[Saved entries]
▬▬▬
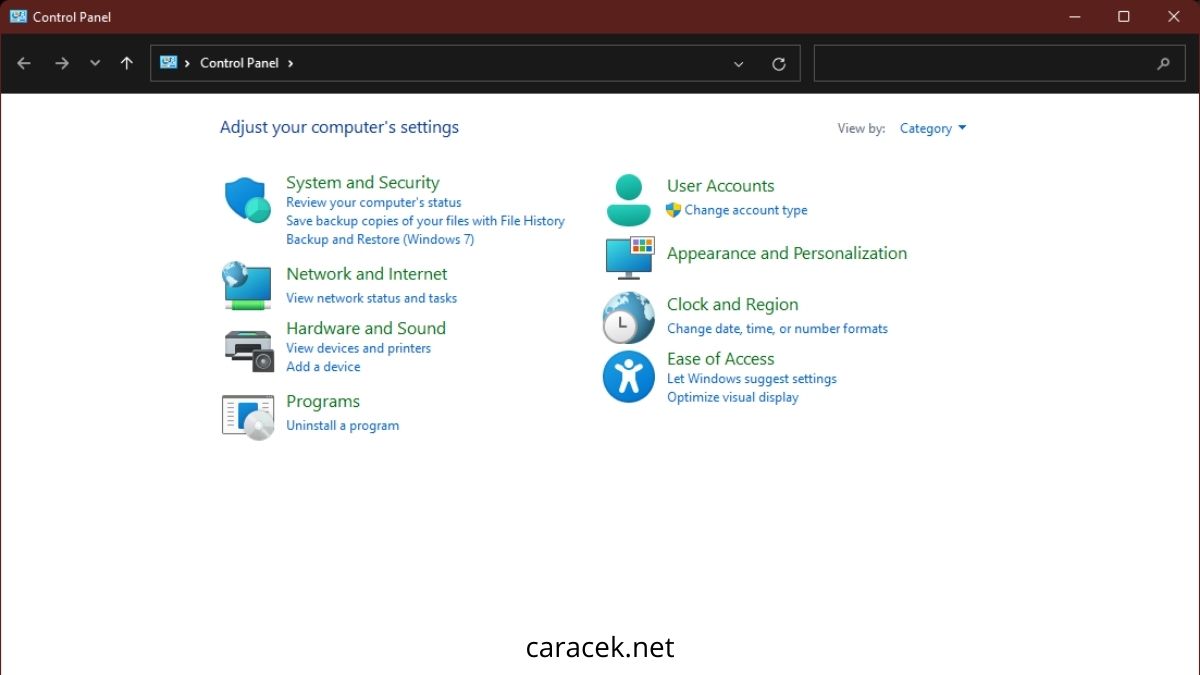Go up one folder level
The height and width of the screenshot is (675, 1200).
click(x=127, y=63)
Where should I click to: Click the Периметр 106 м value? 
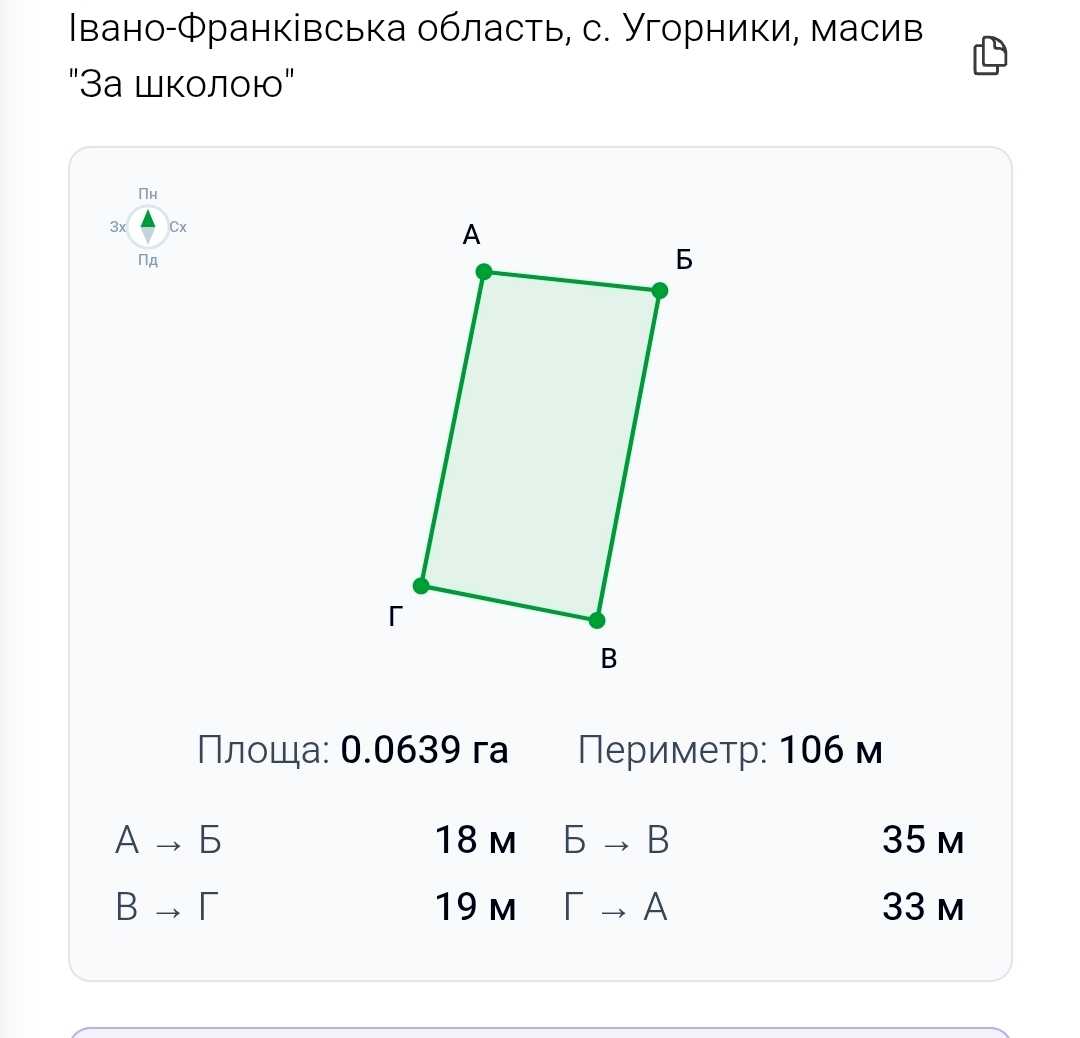[831, 749]
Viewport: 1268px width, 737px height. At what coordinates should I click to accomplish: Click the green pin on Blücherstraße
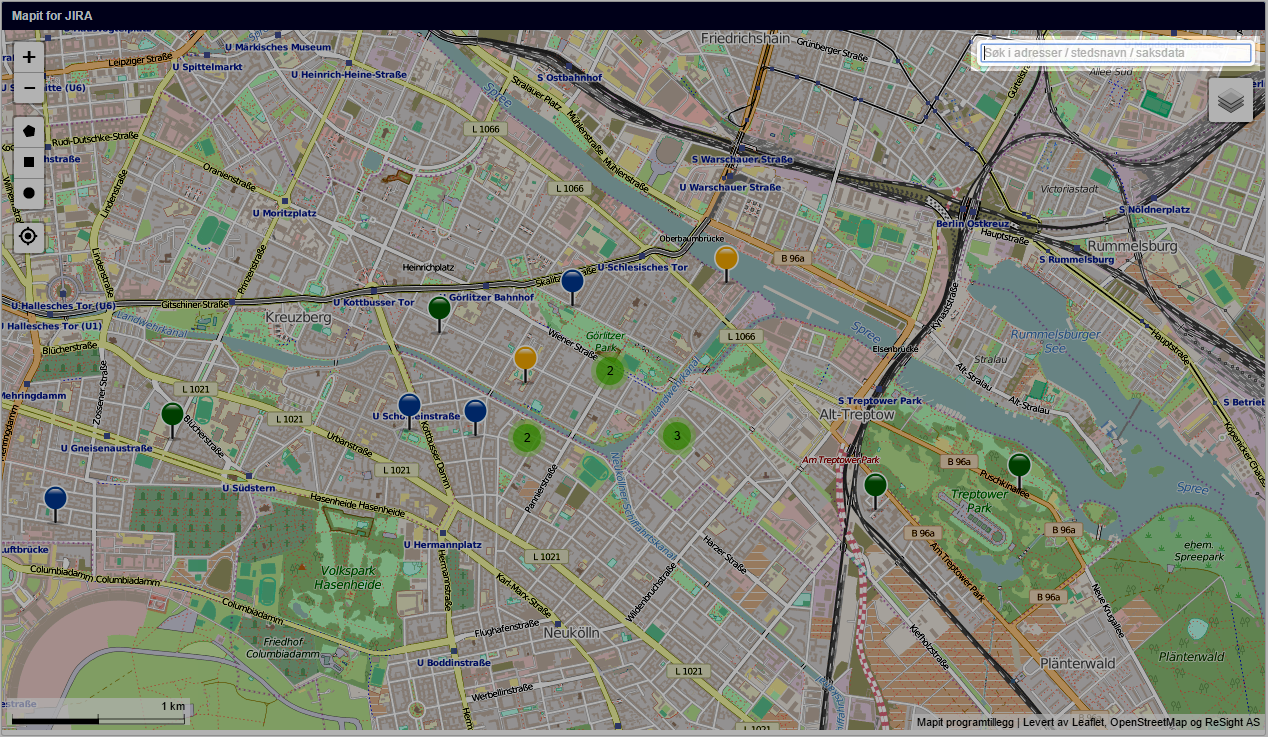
▬▬▬
_Work instructions_: Pictures stay out; reproduce exactly the lines from the one containing "Where should I" through the end of the data.

_Result of this task_:
Where should I click to: Click the Периметр 106 м value? 
[831, 749]
Viewport: 1268px width, 737px height. At what coordinates should I click to accomplish: Click the green pin on Blücherstraße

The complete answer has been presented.